- _Given task_: Format the lines of the listing from the line with "Where should I click to: Select" to the line with "tap(936, 177)" as a Markdown table with the columns Row and Text. Give each line its own row number, and skip any blank lines.

- _Material provided_:
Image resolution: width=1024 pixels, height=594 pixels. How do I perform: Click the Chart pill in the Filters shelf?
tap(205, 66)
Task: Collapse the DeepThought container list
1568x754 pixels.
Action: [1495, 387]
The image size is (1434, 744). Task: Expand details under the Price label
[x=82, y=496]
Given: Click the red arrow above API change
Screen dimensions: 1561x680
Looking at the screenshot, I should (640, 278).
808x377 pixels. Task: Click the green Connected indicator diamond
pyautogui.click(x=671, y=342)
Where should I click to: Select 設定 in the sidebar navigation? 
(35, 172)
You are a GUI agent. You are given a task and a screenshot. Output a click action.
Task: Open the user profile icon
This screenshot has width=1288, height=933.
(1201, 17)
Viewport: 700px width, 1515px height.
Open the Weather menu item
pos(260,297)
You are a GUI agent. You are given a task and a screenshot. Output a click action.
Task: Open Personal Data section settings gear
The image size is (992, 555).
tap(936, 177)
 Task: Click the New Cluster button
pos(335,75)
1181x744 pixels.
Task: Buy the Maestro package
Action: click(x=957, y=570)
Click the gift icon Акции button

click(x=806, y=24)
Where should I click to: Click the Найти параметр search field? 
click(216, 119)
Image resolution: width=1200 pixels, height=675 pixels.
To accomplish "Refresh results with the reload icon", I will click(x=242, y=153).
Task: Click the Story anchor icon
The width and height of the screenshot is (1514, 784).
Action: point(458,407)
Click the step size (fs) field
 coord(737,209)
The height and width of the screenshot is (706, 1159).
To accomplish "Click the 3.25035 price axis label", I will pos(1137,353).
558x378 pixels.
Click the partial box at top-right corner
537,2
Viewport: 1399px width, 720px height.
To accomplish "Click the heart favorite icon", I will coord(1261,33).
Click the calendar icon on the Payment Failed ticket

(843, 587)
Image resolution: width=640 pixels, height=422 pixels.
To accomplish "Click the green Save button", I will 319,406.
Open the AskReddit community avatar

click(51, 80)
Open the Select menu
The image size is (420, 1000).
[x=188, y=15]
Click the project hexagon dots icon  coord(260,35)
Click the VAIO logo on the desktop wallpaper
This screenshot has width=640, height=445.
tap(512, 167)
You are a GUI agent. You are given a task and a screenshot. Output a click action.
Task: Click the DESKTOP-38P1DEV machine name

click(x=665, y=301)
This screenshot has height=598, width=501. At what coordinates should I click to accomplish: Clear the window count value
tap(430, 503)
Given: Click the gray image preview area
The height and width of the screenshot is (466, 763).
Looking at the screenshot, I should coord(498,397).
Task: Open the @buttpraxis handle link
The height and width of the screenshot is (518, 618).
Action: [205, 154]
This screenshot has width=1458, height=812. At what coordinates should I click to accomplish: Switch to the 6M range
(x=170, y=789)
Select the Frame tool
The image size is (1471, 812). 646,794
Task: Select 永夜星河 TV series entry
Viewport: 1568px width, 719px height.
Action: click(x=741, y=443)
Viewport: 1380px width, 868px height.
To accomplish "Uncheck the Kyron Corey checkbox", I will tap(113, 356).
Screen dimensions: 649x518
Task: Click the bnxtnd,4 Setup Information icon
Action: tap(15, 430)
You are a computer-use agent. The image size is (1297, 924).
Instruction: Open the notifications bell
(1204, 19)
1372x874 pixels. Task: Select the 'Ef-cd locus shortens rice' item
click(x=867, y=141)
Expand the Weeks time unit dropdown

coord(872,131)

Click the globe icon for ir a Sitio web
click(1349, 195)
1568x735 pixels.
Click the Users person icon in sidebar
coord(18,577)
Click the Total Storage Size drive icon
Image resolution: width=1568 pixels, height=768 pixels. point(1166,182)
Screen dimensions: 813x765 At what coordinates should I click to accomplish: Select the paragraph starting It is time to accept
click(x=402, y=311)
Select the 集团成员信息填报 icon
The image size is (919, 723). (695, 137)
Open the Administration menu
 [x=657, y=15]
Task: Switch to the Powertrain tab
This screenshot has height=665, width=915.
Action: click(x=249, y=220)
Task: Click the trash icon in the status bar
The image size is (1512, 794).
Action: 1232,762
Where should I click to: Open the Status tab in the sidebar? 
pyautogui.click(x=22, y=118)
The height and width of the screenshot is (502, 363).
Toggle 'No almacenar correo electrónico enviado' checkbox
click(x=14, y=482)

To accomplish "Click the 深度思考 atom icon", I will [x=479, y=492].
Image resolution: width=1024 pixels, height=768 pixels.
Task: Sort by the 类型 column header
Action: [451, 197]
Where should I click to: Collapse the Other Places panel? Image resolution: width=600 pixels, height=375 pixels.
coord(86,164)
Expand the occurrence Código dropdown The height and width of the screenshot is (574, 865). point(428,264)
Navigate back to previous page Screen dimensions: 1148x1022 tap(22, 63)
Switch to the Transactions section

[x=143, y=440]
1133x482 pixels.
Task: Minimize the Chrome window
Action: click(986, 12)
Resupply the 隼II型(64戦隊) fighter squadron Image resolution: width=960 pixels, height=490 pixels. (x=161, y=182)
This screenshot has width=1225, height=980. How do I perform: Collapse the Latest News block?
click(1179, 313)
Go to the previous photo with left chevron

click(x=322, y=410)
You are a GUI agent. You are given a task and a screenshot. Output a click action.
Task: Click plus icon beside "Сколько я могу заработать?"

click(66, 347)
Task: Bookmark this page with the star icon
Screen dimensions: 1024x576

- _Written answer_:
| Row | Text |
|---|---|
| 1 | Where should I click to: Select 設定 in the sidebar navigation?  |
| 2 | (35, 172) |
| 3 | You are a GUI agent. You are given a task and a screenshot. Output a click action. |
| 4 | Task: Open the user profile icon |
| 5 | This screenshot has width=1288, height=933. |
| 6 | (1201, 17) |
| 7 | Viewport: 700px width, 1515px height. |
| 8 | Open the Weather menu item |
| 9 | pos(260,297) |
| 10 | You are a GUI agent. You are given a task and a screenshot. Output a click action. |
| 11 | Task: Open Personal Data section settings gear |
| 12 | The image size is (992, 555). |
| 13 | tap(936, 177) |